++++ Supplied entries
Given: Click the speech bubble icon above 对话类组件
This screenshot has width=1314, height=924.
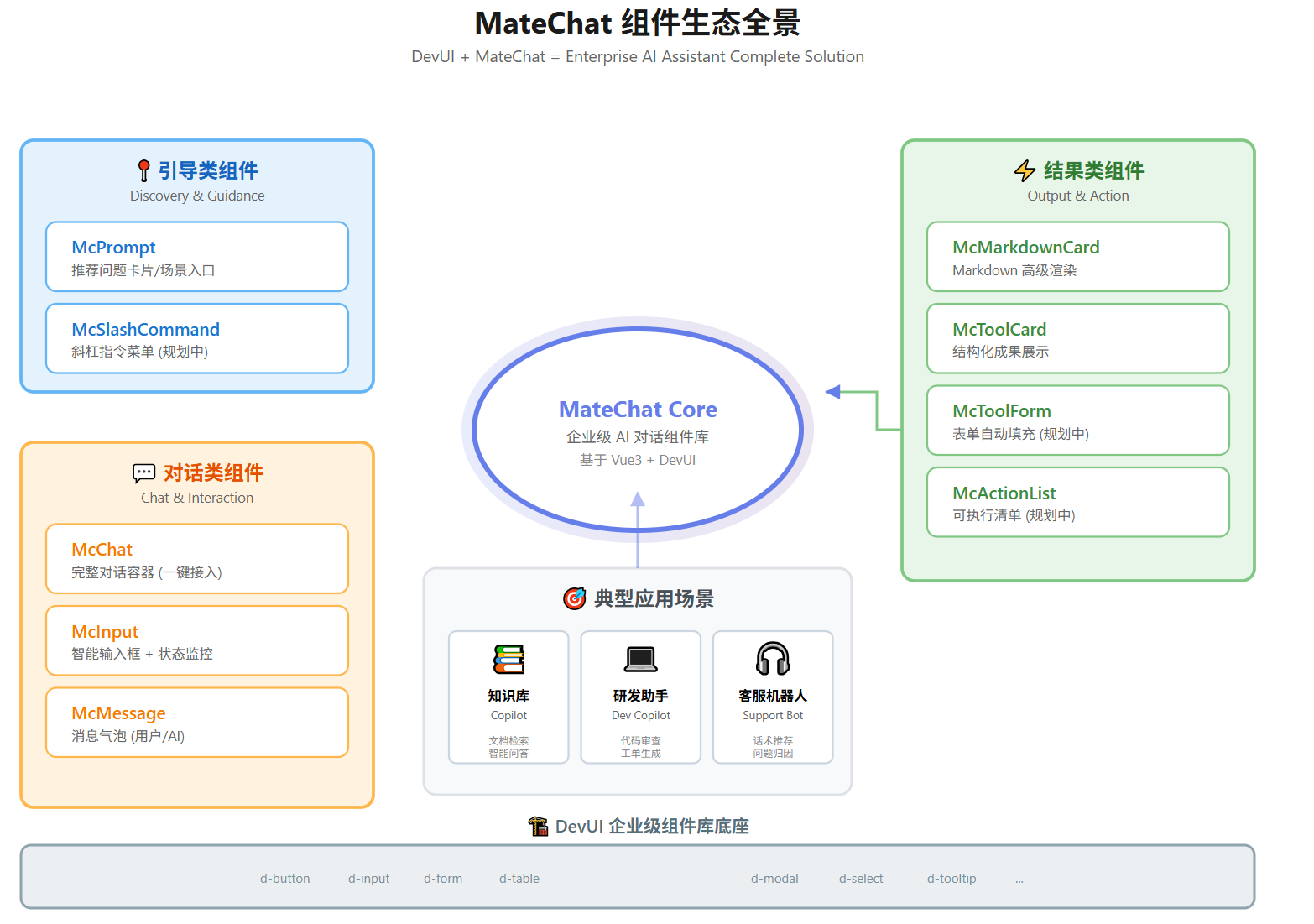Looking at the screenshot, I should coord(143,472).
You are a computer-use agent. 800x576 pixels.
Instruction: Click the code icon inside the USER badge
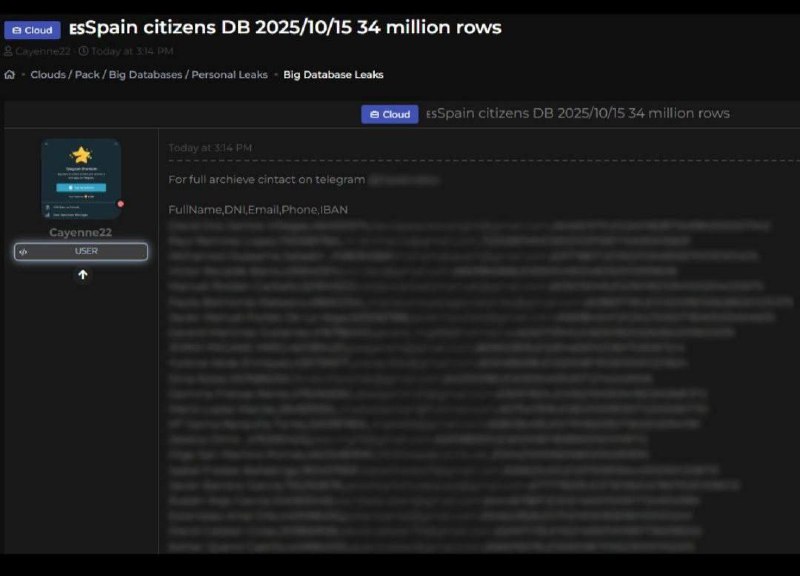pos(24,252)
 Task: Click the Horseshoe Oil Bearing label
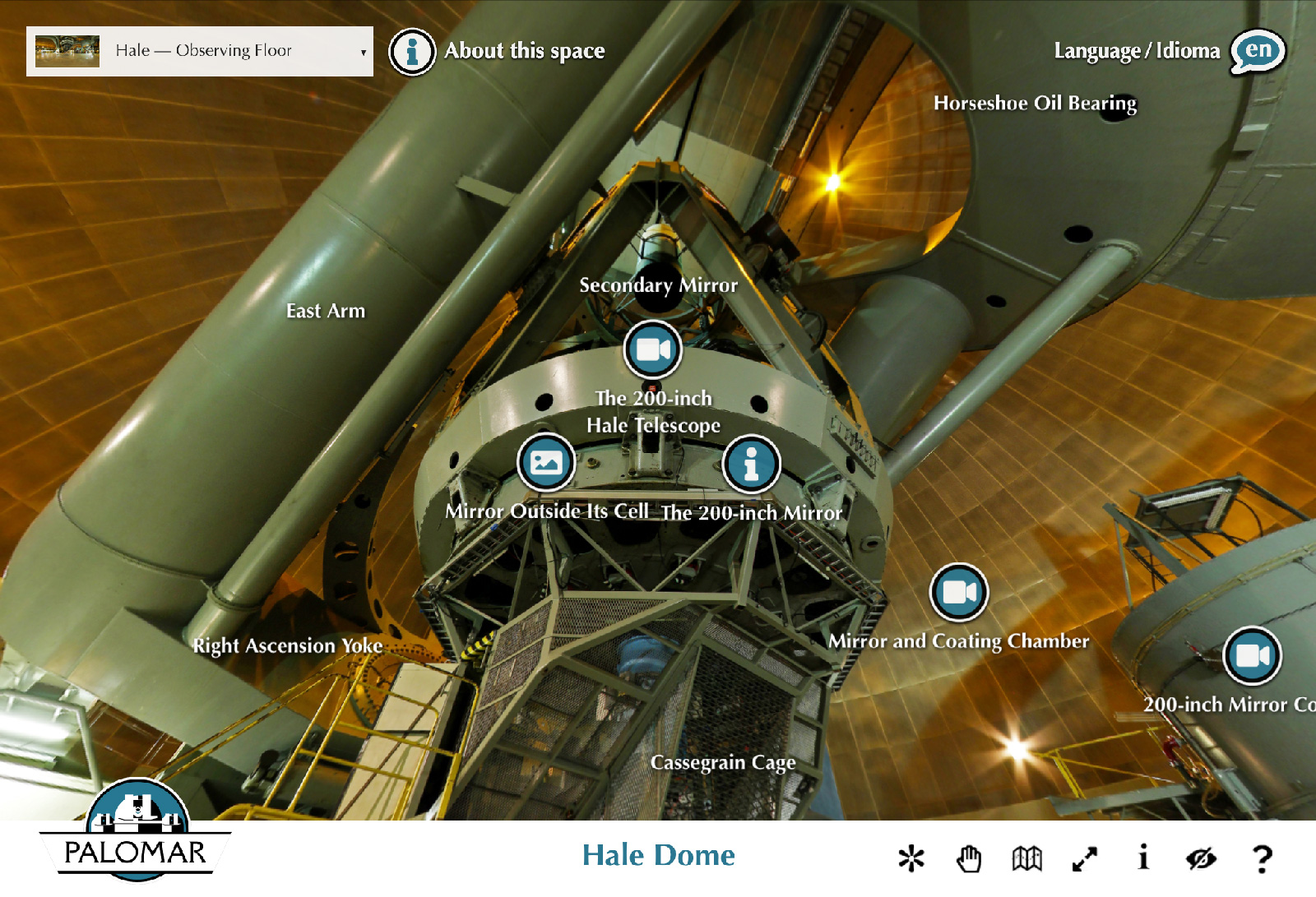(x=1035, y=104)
++++++++
++++ Supplied entries
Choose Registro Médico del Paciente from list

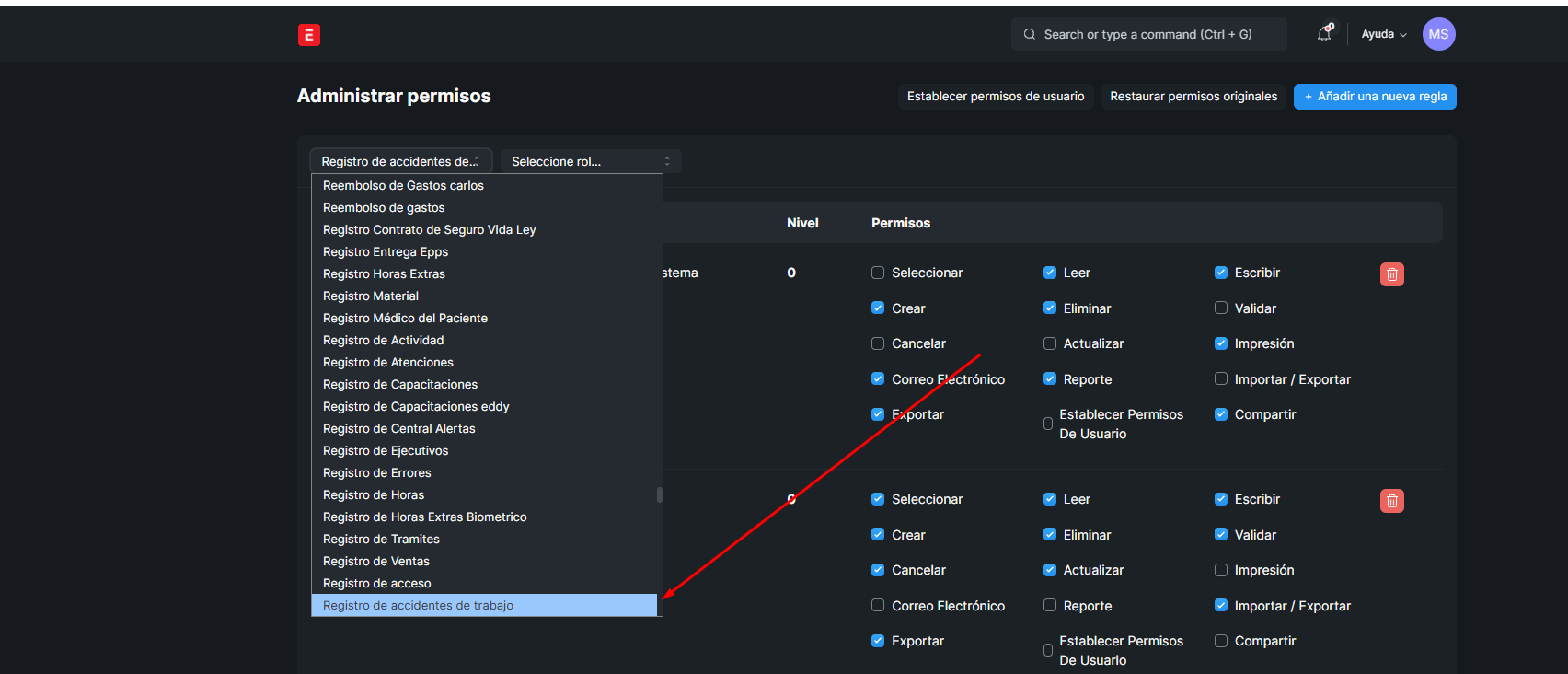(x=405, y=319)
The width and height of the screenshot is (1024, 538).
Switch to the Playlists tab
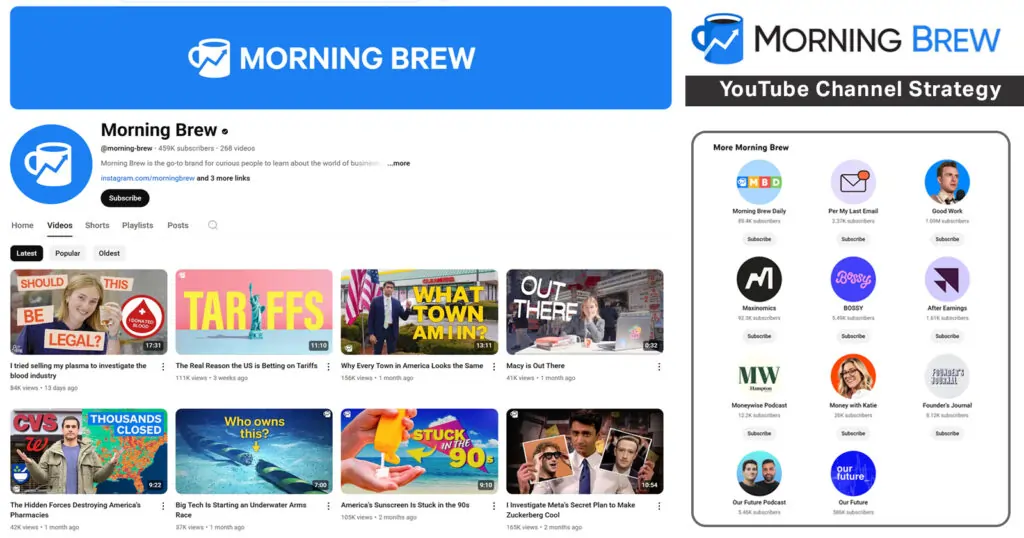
++++++++
From the rows above, pick out and copy every line that contains the word "icon".

Given: Click the speech bubble icon above 对话类组件
Instruction: Click the code icon inside the USER badge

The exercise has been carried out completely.